**WORK INSTRUCTION**. Go through the data below. List every line that holds the word "glass".

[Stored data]
--------------------------------
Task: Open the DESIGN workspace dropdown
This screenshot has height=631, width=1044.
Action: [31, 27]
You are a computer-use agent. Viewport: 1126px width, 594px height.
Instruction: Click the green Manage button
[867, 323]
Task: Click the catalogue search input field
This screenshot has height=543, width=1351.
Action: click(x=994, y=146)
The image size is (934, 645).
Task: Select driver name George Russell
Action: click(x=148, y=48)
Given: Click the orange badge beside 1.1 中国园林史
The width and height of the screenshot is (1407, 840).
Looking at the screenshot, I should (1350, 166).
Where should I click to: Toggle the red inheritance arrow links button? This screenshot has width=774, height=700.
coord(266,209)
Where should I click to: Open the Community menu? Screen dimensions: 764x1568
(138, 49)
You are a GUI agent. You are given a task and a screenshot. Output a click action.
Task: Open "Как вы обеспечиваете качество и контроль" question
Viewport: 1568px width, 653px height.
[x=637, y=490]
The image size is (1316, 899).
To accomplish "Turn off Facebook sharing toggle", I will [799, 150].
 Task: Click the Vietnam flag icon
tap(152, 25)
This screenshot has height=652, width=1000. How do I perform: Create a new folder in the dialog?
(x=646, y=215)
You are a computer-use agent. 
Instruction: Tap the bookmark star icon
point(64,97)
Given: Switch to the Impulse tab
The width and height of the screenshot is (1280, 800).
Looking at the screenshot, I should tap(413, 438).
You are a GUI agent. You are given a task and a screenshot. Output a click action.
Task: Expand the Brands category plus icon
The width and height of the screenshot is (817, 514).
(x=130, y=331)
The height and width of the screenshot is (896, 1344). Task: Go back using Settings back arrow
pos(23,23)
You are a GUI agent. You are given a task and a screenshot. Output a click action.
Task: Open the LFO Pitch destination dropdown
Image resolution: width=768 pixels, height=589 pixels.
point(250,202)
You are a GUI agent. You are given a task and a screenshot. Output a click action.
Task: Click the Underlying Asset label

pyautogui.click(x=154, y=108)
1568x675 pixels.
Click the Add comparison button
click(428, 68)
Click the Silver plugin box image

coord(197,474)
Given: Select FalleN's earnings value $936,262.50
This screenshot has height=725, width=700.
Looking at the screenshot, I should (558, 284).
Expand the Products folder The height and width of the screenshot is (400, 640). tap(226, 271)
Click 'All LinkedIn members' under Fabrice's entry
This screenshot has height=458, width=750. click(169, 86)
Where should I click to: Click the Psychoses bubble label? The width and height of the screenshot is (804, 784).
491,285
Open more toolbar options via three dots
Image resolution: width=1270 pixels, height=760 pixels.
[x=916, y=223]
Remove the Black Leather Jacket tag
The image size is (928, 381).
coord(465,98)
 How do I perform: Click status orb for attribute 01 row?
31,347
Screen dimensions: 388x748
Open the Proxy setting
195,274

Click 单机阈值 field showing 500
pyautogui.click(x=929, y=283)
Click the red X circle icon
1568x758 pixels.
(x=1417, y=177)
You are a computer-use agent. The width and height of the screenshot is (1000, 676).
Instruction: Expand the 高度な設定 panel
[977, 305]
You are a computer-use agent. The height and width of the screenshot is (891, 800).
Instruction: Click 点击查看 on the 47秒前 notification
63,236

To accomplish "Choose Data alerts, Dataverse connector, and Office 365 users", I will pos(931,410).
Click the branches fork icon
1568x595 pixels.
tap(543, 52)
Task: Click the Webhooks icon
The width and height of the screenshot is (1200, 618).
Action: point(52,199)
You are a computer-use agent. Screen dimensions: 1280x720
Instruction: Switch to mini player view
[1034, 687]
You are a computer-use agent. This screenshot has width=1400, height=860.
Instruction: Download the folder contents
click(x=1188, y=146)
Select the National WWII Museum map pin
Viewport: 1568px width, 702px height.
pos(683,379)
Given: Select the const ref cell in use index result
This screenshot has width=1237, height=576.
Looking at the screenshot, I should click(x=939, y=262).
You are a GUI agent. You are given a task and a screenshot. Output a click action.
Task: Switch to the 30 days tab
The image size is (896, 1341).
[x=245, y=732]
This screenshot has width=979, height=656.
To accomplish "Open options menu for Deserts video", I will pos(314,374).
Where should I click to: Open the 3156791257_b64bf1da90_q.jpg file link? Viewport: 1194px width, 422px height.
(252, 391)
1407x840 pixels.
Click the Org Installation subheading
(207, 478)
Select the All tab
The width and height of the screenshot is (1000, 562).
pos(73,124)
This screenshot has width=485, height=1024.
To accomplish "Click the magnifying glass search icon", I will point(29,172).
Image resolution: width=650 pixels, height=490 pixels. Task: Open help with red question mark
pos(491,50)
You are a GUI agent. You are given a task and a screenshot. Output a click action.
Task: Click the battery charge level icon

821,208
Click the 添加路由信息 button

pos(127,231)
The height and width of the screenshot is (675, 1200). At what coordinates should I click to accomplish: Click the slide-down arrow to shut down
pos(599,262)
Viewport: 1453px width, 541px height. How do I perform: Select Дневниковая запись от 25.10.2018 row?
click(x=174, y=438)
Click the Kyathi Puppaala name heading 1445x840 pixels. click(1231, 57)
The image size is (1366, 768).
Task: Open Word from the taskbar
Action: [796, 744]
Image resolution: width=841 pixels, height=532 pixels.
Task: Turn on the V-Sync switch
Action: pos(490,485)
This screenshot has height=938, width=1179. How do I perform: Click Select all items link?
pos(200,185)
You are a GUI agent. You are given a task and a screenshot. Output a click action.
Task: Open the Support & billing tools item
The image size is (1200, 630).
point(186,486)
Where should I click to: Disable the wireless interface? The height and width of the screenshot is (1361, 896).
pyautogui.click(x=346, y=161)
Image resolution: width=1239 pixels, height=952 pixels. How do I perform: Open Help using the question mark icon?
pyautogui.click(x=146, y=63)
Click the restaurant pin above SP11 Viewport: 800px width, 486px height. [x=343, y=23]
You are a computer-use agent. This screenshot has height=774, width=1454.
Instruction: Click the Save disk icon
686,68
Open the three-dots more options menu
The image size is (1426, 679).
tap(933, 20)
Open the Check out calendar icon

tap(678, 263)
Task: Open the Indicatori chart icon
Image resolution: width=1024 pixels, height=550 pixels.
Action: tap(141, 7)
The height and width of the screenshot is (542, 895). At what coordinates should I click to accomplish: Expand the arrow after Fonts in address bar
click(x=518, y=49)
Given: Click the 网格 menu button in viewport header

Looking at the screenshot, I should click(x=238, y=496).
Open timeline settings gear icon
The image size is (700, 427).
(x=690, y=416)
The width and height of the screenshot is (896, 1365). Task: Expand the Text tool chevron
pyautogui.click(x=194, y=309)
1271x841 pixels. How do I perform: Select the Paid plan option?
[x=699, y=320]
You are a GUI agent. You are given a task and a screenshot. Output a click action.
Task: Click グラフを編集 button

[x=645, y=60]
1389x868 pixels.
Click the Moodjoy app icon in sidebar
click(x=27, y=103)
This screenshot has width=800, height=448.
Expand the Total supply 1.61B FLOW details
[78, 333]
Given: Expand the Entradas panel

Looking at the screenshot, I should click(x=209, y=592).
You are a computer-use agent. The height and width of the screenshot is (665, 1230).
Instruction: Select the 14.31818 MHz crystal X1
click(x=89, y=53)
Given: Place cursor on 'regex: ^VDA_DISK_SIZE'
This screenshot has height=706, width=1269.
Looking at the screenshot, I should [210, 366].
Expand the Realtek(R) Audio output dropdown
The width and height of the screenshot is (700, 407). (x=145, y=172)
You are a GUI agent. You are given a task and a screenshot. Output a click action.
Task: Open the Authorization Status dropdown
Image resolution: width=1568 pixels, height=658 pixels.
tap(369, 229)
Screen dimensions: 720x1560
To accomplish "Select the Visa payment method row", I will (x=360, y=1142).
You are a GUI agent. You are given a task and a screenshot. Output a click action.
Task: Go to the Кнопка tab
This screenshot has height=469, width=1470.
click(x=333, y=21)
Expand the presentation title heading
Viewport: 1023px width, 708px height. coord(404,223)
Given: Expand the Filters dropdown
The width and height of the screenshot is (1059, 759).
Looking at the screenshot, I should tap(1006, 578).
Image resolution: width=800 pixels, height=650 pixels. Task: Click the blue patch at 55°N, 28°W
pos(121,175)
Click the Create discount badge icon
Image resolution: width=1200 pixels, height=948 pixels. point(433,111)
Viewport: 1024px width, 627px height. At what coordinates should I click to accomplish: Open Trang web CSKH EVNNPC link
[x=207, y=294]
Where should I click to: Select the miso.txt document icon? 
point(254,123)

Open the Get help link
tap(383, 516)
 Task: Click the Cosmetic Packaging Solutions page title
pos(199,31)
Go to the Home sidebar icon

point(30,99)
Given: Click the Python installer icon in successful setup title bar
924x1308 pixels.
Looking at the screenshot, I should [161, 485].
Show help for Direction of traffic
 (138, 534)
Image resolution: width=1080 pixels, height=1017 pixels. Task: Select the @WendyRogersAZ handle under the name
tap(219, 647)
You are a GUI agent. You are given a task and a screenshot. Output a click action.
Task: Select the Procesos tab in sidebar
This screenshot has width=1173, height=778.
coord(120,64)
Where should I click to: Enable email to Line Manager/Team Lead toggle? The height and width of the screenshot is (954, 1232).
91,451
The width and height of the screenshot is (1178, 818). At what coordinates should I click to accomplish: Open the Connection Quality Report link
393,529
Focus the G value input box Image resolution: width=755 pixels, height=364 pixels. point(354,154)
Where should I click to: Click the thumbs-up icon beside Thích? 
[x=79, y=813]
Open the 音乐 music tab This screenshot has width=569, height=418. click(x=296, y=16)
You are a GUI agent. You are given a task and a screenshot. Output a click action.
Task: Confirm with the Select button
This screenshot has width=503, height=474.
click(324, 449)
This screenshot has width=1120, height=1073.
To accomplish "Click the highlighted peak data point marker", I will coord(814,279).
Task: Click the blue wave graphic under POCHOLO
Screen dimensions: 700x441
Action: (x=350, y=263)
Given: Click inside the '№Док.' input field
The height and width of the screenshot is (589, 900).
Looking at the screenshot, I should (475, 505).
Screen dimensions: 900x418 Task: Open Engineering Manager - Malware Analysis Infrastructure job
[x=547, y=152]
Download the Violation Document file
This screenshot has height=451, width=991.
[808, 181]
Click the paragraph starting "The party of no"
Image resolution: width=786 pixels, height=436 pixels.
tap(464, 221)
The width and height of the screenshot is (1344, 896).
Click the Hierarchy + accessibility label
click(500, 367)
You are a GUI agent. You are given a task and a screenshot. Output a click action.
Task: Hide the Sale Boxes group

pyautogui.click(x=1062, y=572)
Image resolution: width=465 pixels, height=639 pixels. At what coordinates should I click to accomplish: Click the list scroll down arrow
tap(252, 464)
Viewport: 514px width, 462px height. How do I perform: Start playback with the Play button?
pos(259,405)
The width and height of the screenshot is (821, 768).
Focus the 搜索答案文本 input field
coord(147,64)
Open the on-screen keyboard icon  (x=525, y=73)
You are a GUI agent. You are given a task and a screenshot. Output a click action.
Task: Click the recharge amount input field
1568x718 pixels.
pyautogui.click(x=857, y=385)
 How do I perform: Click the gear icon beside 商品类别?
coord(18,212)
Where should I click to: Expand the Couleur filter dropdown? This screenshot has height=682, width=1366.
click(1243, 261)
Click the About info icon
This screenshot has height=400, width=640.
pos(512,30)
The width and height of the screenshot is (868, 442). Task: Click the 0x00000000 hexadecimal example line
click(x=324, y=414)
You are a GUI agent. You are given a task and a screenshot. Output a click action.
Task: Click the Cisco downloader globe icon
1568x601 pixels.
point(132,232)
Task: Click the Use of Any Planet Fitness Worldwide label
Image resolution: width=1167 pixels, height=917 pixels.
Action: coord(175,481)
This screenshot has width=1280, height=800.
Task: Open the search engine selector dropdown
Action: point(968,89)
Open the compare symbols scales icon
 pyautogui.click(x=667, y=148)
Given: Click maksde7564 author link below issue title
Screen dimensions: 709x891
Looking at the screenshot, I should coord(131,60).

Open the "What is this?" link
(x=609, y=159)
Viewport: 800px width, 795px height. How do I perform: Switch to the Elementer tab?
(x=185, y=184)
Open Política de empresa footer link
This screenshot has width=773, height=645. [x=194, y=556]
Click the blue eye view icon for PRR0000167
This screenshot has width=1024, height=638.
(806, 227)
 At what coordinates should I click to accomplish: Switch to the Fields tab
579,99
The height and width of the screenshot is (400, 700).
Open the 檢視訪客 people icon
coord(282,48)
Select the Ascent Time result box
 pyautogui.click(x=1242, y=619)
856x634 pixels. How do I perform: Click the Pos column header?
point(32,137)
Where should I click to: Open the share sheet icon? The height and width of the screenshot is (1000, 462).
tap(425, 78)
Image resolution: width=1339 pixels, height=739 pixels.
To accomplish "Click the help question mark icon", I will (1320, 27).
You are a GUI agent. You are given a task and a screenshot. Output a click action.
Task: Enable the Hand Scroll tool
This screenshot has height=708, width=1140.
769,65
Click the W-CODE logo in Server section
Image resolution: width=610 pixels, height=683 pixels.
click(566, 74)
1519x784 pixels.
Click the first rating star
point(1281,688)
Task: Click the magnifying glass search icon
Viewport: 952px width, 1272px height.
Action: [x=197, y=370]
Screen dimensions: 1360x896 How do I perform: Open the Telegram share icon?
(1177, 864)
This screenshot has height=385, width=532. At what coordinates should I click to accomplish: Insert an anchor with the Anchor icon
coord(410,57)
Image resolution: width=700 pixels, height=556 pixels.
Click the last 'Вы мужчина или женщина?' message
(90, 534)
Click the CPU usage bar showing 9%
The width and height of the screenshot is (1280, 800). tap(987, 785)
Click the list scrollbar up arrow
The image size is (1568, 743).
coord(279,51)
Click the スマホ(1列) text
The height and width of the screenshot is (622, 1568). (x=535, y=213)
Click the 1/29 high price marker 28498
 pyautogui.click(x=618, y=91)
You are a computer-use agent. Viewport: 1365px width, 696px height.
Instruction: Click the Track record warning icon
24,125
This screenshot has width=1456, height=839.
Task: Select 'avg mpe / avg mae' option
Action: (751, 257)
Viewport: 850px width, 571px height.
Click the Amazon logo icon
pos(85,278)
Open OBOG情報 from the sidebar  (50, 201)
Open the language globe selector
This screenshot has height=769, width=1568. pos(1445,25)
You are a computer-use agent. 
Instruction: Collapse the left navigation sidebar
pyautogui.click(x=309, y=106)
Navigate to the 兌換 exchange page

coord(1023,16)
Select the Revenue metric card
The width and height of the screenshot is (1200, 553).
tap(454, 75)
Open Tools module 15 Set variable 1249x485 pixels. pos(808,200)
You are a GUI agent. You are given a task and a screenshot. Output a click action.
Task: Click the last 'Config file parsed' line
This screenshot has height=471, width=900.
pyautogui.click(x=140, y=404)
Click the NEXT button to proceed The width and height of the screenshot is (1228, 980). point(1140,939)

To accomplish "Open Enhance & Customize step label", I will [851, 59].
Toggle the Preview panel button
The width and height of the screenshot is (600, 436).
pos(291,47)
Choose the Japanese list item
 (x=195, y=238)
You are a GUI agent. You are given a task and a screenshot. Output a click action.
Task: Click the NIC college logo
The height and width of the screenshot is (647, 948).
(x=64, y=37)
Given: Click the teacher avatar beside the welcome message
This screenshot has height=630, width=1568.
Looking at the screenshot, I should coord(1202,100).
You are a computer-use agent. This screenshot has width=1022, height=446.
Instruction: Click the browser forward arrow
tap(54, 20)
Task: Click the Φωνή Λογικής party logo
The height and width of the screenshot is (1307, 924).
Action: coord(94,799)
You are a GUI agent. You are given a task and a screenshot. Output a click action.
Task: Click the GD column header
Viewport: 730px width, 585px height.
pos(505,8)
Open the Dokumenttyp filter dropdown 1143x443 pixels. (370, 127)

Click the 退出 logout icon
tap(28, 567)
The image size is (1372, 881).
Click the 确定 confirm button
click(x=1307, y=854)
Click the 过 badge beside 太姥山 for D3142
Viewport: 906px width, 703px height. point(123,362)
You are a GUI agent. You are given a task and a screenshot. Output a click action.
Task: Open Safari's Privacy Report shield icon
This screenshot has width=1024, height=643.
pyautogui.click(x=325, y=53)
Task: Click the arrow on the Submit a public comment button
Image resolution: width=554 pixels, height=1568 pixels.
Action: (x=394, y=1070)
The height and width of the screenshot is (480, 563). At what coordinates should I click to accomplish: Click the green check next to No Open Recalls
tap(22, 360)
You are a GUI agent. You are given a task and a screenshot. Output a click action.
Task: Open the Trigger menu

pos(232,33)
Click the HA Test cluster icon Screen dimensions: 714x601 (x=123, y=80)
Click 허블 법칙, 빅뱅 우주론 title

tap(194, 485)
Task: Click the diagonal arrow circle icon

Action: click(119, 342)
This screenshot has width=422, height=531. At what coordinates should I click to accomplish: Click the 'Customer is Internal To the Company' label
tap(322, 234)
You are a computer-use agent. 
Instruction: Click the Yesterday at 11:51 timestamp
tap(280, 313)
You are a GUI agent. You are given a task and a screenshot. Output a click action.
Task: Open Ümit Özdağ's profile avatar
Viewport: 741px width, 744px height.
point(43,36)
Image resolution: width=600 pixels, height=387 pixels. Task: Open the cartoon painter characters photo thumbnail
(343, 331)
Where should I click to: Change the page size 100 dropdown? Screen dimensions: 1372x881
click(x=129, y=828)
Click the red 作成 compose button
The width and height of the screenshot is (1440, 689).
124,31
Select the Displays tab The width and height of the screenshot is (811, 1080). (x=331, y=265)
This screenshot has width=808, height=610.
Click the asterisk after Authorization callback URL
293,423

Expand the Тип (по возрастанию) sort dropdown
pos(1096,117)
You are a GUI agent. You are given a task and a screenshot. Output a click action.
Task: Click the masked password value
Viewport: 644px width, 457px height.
--------------------------------
**REPLY TO THE EXERCISE**.
To accomplish "Click the magnifying glass search icon", I will point(29,172).
Task: Click the magnifying glass search icon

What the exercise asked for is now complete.